クリスマスツリーは、日本でいうところのお正月のしめ縄や門松のような存在に近いなと感じているのですが、最近では自分たちで買う機会は少なくなってきていると思います。一方、ツリーは自分たちの手でクリスマスのデコレーションするからでしょうか、多くの世代の人たちが自分たちで準備をして楽しんでいる印象があります。National Christmas Tree Associationの調査によると、毎年全米で約2,500〜3,000万本も販売されているそうです。すごい数ですよね。12月上旬、ニューヨーカーたちが一斉にクリスマスツリーを買いに走る様子が近所でも見られました。
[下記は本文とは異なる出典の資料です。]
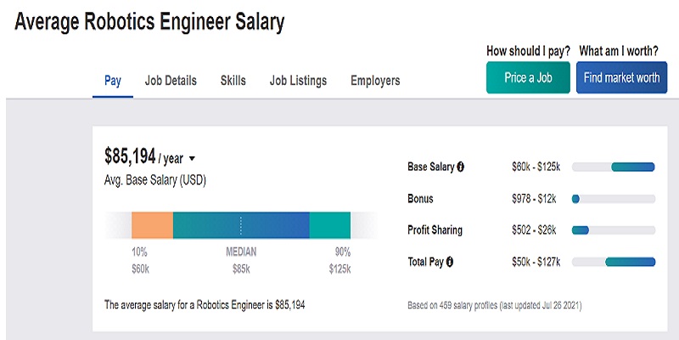Open the Job Details tab

171,81
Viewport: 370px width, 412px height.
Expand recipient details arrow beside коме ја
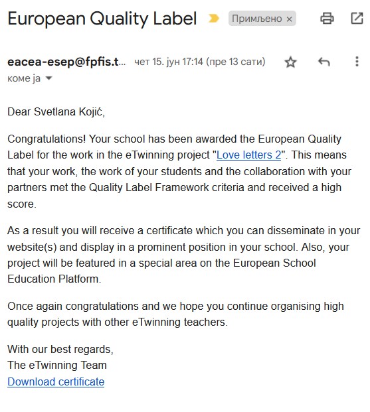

この時期、園芸店はもちろんのこと、ホールフーズ・マーケットなどの大型スーパーマーケットから小さなグロッサリーストアまで、至るところでクリスマスツリーが売られています。街中にも12月の3週間程度限定でクリスマスツリーのショップがあちこちに設置されます。歩道の両脇にところ狭しとツリーが並べられているので、この前を通ると木々の深い香りがして、クリスマスシーズンに突入したことを実感します。このツリー販売は、サンクスギビング明けの週末からはじまるのですが、人気のお店では長蛇の列ができたりします。

クリスマスツリーの代表格はモミの木や松の木で、その中にもさらにたくさんの種類があるそうです。産地も様々ですし、葉の色や全体の形はもちろん、香りまでが全然違っているのです。おどろいたのがその香りで、昨年お世話になった販売員の方が葉を指で少し揉んで香りを出しながら「これは柑橘系、こっちは金木犀のような匂いがするよ」と教えてくれました。水の吸い上げを良くする為に根元の幹を少し切るのですが、その切り株も同じように良い匂いがします。この切り株はヒーターの近くに置いておくとアロマのようにリラックスできるよ、とも教えてくれました。

さて、クリスマスツリーを選ぶにあたって、その他にもチェックした項目がいくつかあります。

■サイズ
まずはこれを決めなくてはなりません。昨年ははじめての本物のツリーデビューだったので小さめを選んだのですが、今年は8フィート(約240cm)の大きめのものにしました。個人的にはちょっと大き過ぎたかなと思ったのですが、ニューヨーカーの友人いわく、天井ぎりぎりが適正サイズだからもっと大きいツリーを選んでもよかったねと言われました。(笑)

■形・シルエット
ふわりと丸みのある形に広がっていたり、シュッとスリムな三角形だったり個性があるので、好みの形を探します。

■色
よく見ると意外と色にも個体差があります。濃い緑だったり、少し白っぽかったり。部屋のインテリアや壁の色との相性を見て選びました。

■枝の強さ
重さのあるオーナメントをたくさん飾りたい場合は、枝が強い方がしならずに形をキープできます。リボンやライトなど軽い素材で飾り付ける場合は、柔らかい枝のほうが枝を動かしやすく飾り付けしやすいようです。

■幹の太さ
クリスマスツリーを固定する為のネジがついている専用の鉢があります。この鉢に固定するのがなかなか難しく、ちょうどよさそうな太さかどうかもチェックします。

■香り
香りに一番のポイントをおいています。今年は柑橘系のしっかりと匂いがするツリーを選びました。大きめのツリーにしたので、リビングにモミの木の香りが広がってまるで森の中にいるみたいでとても癒されました。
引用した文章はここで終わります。